On 14 August 2009 WordPress announced the wp.me URL shortener for use when referring to any WordPress.com blog post.[11] In November 2009, shortened links on bit.ly were accessed 2.1 billion times.[12] Around that time, bit.ly and TinyURL were the most widely used URL-shortening services.[12]

One service, tr.im, stopped generating short URLs in 2009, blaming a lack of revenue-generating mechanisms to cover costs and Twitter's default use of the bit.ly shortener, and questioning whether other shortening services could be profitable from URL shortening in the longer term.[13] It resumed for a time,[14] then closed.

The shortest possible long-term URLs were generated by NanoURL from December 2009 until about 2011, associated with the top-level .to (Tonga) domain, in the form http://to./xxxx, where xxxx represents a sequence of random numbers and letters.[15]

On 14 December 2009 Google announced a service called Google URL Shortener at goo.gl, which originally was only available for use through Google products (such as Google Toolbar and FeedBurner)[16] and extensions for Google Chrome.[17] On 21 December 2009, Google introduced a YouTube URL Shortener, youtu.be.[18] From September 2010 Google URL Shortener became available via a direct interface. The goo.gl service provides analytics details and a QR code generator.

Advantages

The main advantage of a short link is that it is, in fact, short, and can be easily communicated and entered without error.
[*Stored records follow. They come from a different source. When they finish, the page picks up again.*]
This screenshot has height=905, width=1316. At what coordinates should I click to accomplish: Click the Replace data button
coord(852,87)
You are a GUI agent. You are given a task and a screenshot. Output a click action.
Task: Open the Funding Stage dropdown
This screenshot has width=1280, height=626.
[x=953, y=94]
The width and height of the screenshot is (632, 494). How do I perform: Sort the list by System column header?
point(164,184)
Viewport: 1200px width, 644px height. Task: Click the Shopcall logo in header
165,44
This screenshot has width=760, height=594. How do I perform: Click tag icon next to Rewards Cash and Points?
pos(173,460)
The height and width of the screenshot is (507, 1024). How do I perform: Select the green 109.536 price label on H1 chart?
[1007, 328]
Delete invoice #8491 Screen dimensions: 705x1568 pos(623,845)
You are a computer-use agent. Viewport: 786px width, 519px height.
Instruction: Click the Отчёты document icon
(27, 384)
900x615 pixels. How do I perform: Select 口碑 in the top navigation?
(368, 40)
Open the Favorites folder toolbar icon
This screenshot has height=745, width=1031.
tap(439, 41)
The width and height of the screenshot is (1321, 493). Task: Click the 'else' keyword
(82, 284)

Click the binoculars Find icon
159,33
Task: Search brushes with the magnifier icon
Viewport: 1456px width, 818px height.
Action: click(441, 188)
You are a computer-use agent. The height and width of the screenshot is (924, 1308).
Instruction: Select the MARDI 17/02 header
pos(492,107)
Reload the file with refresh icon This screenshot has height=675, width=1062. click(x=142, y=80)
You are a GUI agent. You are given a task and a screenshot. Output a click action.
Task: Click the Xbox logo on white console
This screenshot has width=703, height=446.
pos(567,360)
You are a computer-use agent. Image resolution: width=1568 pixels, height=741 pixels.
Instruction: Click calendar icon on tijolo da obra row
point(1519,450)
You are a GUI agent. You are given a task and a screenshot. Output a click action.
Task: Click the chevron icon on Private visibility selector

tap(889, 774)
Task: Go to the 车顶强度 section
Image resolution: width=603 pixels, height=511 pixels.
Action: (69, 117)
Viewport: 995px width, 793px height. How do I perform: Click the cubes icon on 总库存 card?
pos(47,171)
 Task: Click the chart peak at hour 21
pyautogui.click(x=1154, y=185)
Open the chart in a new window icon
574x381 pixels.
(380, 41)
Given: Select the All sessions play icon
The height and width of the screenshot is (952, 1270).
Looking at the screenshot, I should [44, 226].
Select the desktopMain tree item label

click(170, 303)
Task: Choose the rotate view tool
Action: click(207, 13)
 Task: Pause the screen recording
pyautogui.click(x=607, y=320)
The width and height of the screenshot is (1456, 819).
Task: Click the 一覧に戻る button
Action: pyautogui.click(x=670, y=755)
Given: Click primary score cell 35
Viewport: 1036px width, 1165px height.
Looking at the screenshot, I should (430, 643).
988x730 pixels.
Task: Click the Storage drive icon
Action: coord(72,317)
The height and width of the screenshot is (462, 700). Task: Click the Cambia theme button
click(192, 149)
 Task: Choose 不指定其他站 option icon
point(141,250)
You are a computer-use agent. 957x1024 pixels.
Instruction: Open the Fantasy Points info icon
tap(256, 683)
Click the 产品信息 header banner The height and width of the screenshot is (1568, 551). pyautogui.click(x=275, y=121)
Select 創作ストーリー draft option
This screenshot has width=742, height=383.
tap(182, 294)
To a very limited extent it may obscure the destination of the URL, though easily discoverable; this may be advantageous, disadvantageous, or irrelevant. A short link which expires, or can be terminated, has some security advantages.

Shortcomings

Lua error in package.lua at line 80: module 'strict' not found.

Abuse

URL shortening may be utilized by spammers or for illicit internet activities. As a result, many have been removed from online registries or shut down by web hosts or internet service providers.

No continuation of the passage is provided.